Germany saw the highest level of investment in Europe with total investment volumes reaching €79.3bn, down just 5% on 2019, which saw record volumes. The Nordics also had a strong performance, with total investment volumes reaching €43.4bn, up 1% on the prior year. The UK was the second largest investment market in Europe, with a total investment volume of €45.8bn, down 25% on the previous year and France was the third largest with volumes totaling €29bn, down 39% on 2019.
The Healthcare, Industrial and Multifamily sectors demonstrated resilience throughout the pandemic, with investment volumes up on 2019 by 13%, 7% and 6%, respectively. Multifamily was the second largest investment sector in Europe, after Office, which saw investment volumes fall by 31% on 2019. Retail investment was down 6% on 2019, as the pandemic added to the pressures from ongoing structural changes to the sector driven by the growth of ecommerce. Hotels was the most affected sector, with volume declines of 66% versus 2019.
In Q4 2020, European investment volumes were €89.2bn, down 27% on Q4 2019, which had been the strongest quarter ever recorded.
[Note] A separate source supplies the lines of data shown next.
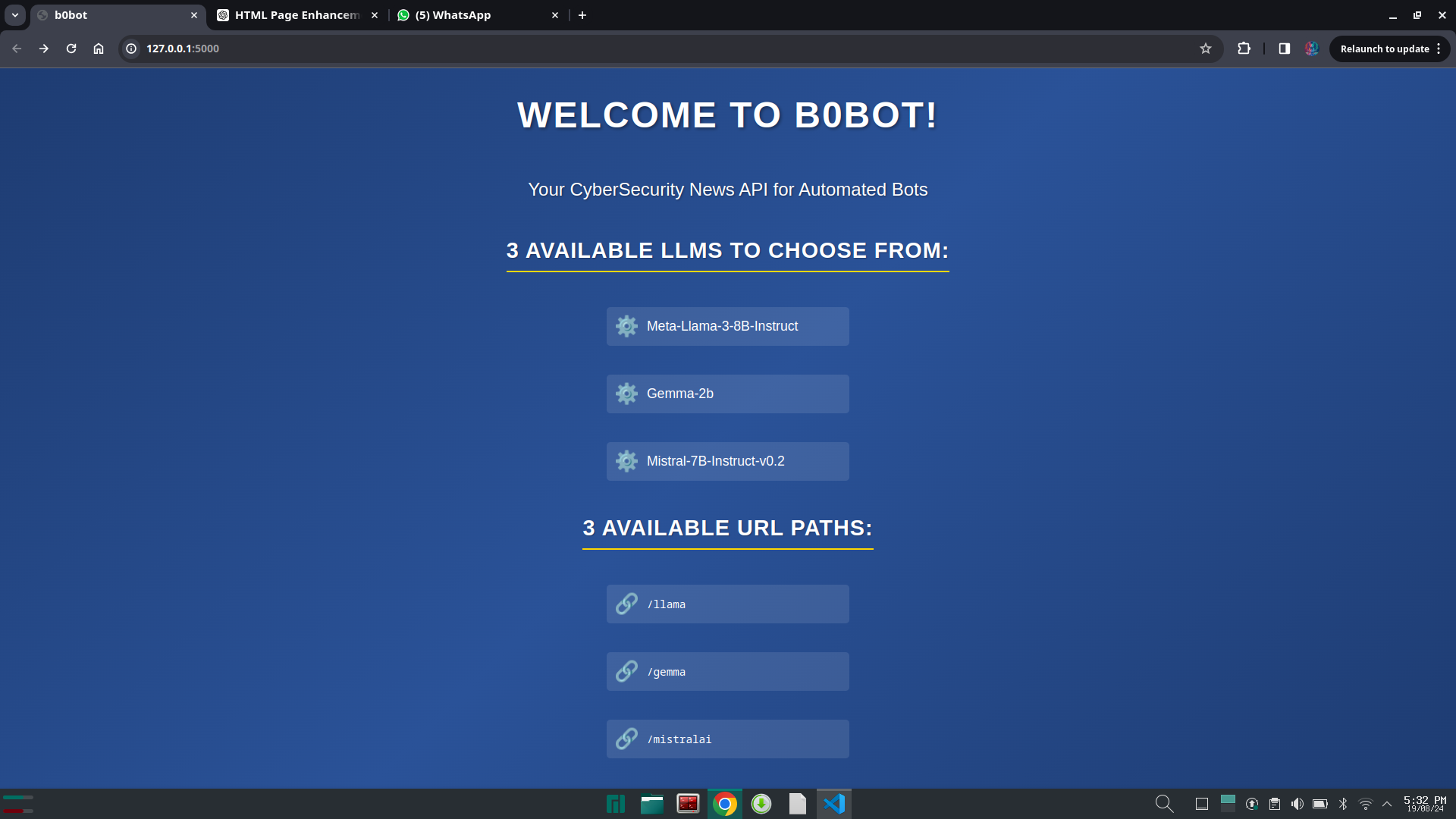Viewport: 1456px width, 819px height.
Task: Bookmark this page with the star icon
Action: tap(1206, 49)
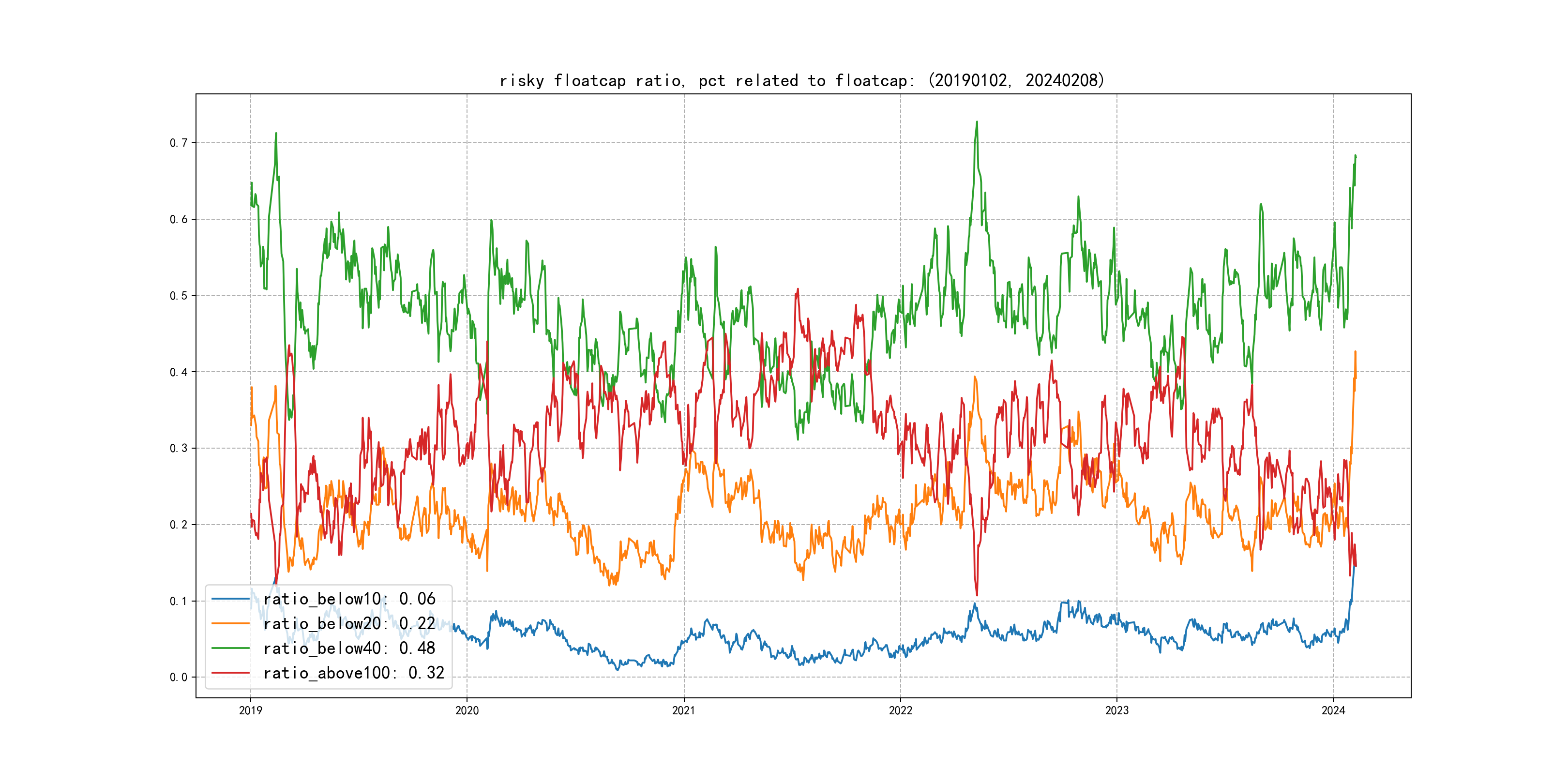1568x784 pixels.
Task: Click the 2022 x-axis tick label
Action: (x=900, y=710)
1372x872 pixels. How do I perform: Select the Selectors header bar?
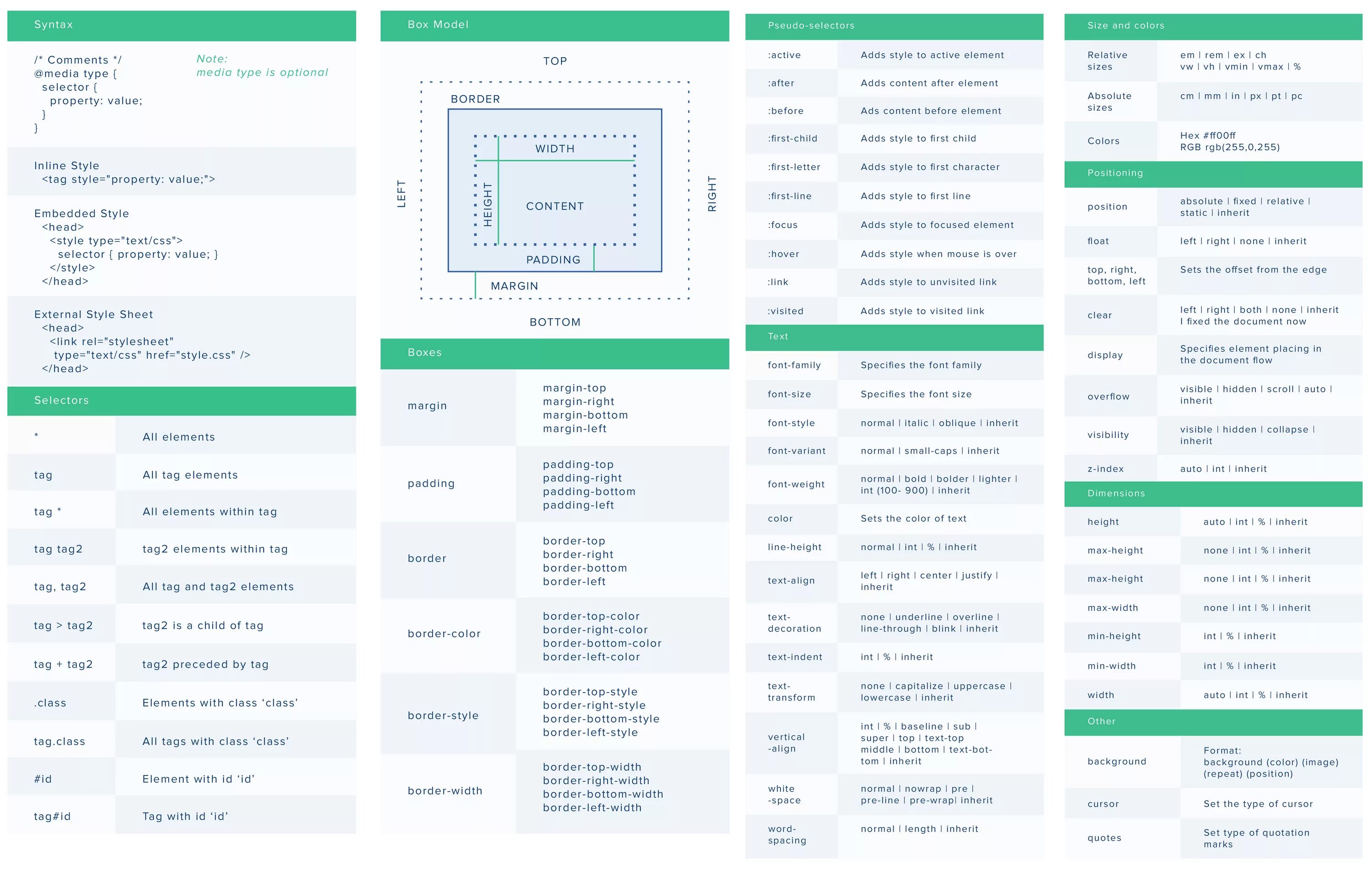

However, the final quarter of 2020 saw both the Nordics and the Netherlands achieve record-breaking quarterly investment activity of €16.2bn and €8.7bn of investment respectively. Q4 2020 was also the strongest quarter on record for the Multifamily sector, which saw €19.9bn of investment, whilst the European Industrial sector saw €15.8bn of investment, the second highest quarterly volume on record.
Covid-19 was a black swan event that has had a significant impact on the real estate investment market. The ongoing immunization process is providing the market with some much-needed optimism but the start of the year has been challenging with high infection rates across Europe. Structural drivers will continue to affect the market and as such we expect the strong appetite for Logistics and Multifamily assets to continue. We also expect to see strong demand for core Office properties that provide high quality amenities for occupiers, particularly around wellbeing and ESG, as well as the ongoing demand from Life Sciences assets. This could result in yields tightening for these types of asset as demand is strong and will increase further once travel restrictions are loosened. Core+ office space is expected to see further repricing and is likely to start offering great value for investors toward the middle of 2021. Following the agreement of a Brexit deal, we anticipate higher demand for UK assets than we saw in 2020 with deeper and more geographically diverse bidder pools emerging for best in class assets.